Thematic issue: Activity Theory and information studies
Issue editorial

Introduction

Activity Theory is a philosophical framework for studying different forms of praxis as developmental processes, with both individual and social levels interlinked. Activity theory allows us to study and historically situate praxis in relation to the material conditions shared by a group of people. Accordingly, it places cognition not in the head or 'inside the skin,' but in the relations that constitute the continuous flow of activity in which human activity is embedded. As such, the general philosophy of AT is the integration of the objective, the sociocultural, and the ecological (Spasser 1999).

Activity theory has its origins in post-World War I Soviet Union as part of the cultural-historical school of psychology founded by Vygotsky, Leont'ev, and Luria (for historical reviews, see Axel 1997; Wertsch 1981). Activity theory has undergone continual development and today not only emphasizes the centrality of practice as doing and mediated action, but also brings to the fore setting and context as essential orienting concepts (see, especially, Engeström 1987; Nardi 1996). It arose in response to the exigent need to enlarge the research object of IS development, i.e., to take better account of contextuality - human activity is always situated in a context (or, more usually, intersecting contexts), and is impossible to understand outside of, or separate from, its contextual conditioning.

Because activities are always situated in specific contexts and are impossible to understand in isolation, a minimal meaningful context for individual actions must be included in the basic unit of analysis. Activity theorists call this basic unit an activity (or an activity system), which is at once more tractable than a social system, better defined and more persistent than arbitrary (and often ephemerally constructed) individual actions, and more meaningful than the artificial settings constructed for formal experimentation.

According to Blackler (1995), human activity has five basic characteristics: 1) pragmatic, or directed toward an object, either material or ideal; 2) mediated by artifacts (in which social knowledge, praxis, and the mediating characteristics of an activity are inscribed and transmitted); 3) embedded and realized socially in a culture; 4) provisional, or historically developing and evolving; and 5) contested, emphasizing the prevalence of contradiction, incoherence, and dilemma as primary opportunities for individual and collective learning. Finally, a sixth characteristic of activity is its hierarchical organization, such that motivated activities are realized through chains of goal-oriented actions, which are carried out through conditions-contingent operations (Kuutti 1996).
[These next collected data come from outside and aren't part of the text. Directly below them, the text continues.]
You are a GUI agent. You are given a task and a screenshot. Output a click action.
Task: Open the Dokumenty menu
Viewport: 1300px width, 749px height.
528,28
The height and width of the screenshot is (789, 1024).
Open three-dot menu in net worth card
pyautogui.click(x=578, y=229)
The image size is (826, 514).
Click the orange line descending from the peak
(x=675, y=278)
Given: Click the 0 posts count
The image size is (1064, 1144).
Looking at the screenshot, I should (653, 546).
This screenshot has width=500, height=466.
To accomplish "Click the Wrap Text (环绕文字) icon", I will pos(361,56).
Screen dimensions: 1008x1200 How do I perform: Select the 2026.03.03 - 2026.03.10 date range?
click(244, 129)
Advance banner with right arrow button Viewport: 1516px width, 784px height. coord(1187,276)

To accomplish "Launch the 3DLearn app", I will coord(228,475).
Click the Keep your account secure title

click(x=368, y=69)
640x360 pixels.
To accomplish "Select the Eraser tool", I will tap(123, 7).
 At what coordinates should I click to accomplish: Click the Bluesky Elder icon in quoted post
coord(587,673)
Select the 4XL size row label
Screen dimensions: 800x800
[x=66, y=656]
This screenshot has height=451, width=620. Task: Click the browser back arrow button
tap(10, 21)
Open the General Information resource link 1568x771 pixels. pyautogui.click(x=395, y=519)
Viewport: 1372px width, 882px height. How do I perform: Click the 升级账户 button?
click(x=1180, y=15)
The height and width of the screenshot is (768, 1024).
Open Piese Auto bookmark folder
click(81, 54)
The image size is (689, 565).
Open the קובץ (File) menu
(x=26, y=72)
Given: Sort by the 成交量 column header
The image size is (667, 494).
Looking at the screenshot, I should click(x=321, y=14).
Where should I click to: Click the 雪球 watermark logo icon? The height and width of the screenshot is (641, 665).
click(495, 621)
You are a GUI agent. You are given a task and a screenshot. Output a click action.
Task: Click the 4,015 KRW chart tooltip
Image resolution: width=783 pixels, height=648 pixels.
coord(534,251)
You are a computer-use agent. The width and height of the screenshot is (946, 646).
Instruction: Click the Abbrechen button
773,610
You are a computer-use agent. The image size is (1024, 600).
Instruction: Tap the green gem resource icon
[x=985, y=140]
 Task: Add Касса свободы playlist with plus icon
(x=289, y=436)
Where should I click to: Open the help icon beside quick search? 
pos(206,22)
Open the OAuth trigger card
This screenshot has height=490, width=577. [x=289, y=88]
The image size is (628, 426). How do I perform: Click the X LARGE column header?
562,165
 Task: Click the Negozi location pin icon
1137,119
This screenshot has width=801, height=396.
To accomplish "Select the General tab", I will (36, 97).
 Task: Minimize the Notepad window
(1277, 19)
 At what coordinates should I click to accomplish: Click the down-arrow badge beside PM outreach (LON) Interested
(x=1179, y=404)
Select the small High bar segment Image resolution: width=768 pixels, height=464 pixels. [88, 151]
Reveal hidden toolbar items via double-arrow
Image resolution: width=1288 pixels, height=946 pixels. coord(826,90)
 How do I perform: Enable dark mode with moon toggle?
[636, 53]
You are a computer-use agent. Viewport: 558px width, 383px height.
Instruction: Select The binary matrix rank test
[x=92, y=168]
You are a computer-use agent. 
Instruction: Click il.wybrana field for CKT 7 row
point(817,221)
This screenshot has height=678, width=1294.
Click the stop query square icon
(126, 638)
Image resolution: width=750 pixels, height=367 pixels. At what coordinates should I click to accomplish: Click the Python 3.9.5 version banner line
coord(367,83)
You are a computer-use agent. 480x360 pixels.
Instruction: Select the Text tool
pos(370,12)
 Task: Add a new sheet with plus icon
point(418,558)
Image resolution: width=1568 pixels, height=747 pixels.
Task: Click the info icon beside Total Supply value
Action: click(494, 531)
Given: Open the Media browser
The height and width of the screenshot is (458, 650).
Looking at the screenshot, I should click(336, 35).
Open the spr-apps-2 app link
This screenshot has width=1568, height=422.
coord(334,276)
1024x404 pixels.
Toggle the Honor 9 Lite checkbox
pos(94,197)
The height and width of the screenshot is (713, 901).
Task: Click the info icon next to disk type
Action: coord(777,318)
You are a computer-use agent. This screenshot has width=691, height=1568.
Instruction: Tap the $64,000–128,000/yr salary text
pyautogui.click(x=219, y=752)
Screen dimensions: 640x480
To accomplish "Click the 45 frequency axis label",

By explicitly recognizing and theorizing three broad classes of complexity - the stratified nature of the social world, the social contextualization and embeddedness of interaction, and the dynamism of development (Kuutti 1996) - activity theory is a promising new direction for the field of information science research. Conceptually, the theory registers the shift of focus from the interaction between the isolated user and the stand-alone computer to a larger, more ecologically valid interaction context between human beings with their environment; sensitizes us to the dynamic and evolving nature of human-computer interaction and of information system design and evaluation; and highlights the rich, multi-faceted, and multi-dimensional reality of computer-mediated activity in situ (Nardi 1996). Methodologically, activity theory highlights the importance of specifying a research time-frame long enough to truly understand users' objectives and behaviour; studying broad, sufficiently contextualized patterns of behaviour; employing a varied, yet flexibly disciplined, set of data collection and analytic techniques whose selection is driven by the research question of interest; and understanding events, artifacts, and activity from users' points of view (Nardi 1996). Finally, activity theory can provide information science with a rich, unifying, and heuristically valuable vocabulary and conceptual framework that will facilitate both the continual betterment of practice and the secure transferability and accumulation of knowledge.

This special issue of Information Research presents recent research on activity theory in information studies. While widely used in education, human-computer interaction, and computer-supported cooperative work, activity theory has been more recently applied in information management, information science, and librarianship (see, e.g., Hjørland 1997). This special issue presents activity theoretic work on information behaviour in safety critical operations, information sharing and organizational knowledge production, information systems development, and Web design accessibility. Included is a book-length treatment of activity theory as a unifying and over-arching meta-theoretical framework for interconnecting the anthropological sciences.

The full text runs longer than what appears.